Отчетливо, несколько врастяжку выговаривая слова (так бывает при черепном ранении), сообщила:

— Я сейчас умру. — Сказала и как бы немного удивилась собственным словам. — Я это чувствую. И ничего особенного. Не страшно совсем. И не больно.

— Я побегу, позову на помощь, — всхлипнула Пелагия.

— Не нужно, уж кончено. Я не хочу снова одна в темноте,

— Кто это вас?

— Не видела… Шум. Позвала — Дуняша молчит. Вышла посмотреть — удар. Потом ничего. Потом слышу, далеко-далеко, голос женский. Зовет: «Наина Георгиевна!» А нет никого. Темно. Я думаю: где это я, что это со мной… Княжна двинула уголками губ — верно, хотела улыбнуться. — Это хорошо, что я умираю. Самое лучшее, что могло случиться. А что вы здесь — это знак, чудо Господне. Это Он меня прощает. Я виновата перед Ним. Не успею рассказать, уплывает всё. Вы мне просто грехи отпустите. Это ничего, что вы не священник, все равно духовное лицо.

Пелагия, клацая зубами, стала произносить положенные слова:

— Каплям подобно дождевым, злии и малии дни мои летним обхождением оскудевают, помалу исчезают уже, Владычице, спаси мя…

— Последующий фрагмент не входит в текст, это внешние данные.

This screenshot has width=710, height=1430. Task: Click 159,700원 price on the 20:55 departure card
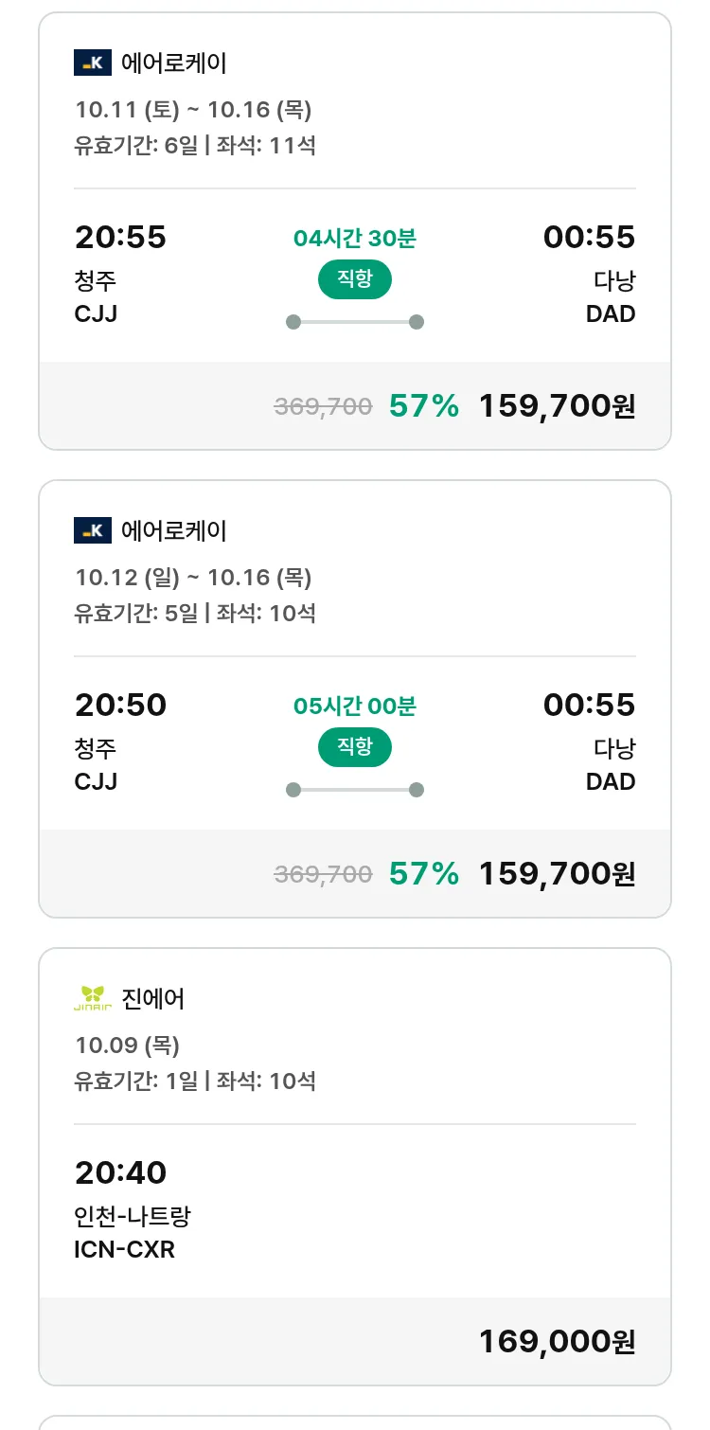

Наина Георгиевна повторяла: «Помилуй, помилуй…» — но чем дальше, тем тише. С каждым мгновением ее силы убывали. Когда монахиня закончила читать канон, княжна говорить уже не могла и только слабо улыбалась.

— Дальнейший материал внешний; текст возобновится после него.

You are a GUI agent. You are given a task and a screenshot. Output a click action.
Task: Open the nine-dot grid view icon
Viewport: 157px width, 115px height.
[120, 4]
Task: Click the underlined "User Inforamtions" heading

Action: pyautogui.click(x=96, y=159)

Пелагия, наклонившись, спросила:

— Что было на фотографии? Той, где дождливое утро? Казалось, ответа уже не будет. Но через минуту бледные губы шевельнулись:

— Там осина…

— Что осина?

— Жи…вая. И мо…тыга.

— Кто «живая»? Какая мотыга?

Сзади скрипнул пол — и не тихонько, как прежде, а весьма основательно, словно под чьей-то тяжелой стопой.

Пелагия обернулась и ойкнула. Из темного проема двери, что вела в спальню, медленно, словно не наяву, а в страшном сне, выплывал черный силуэт.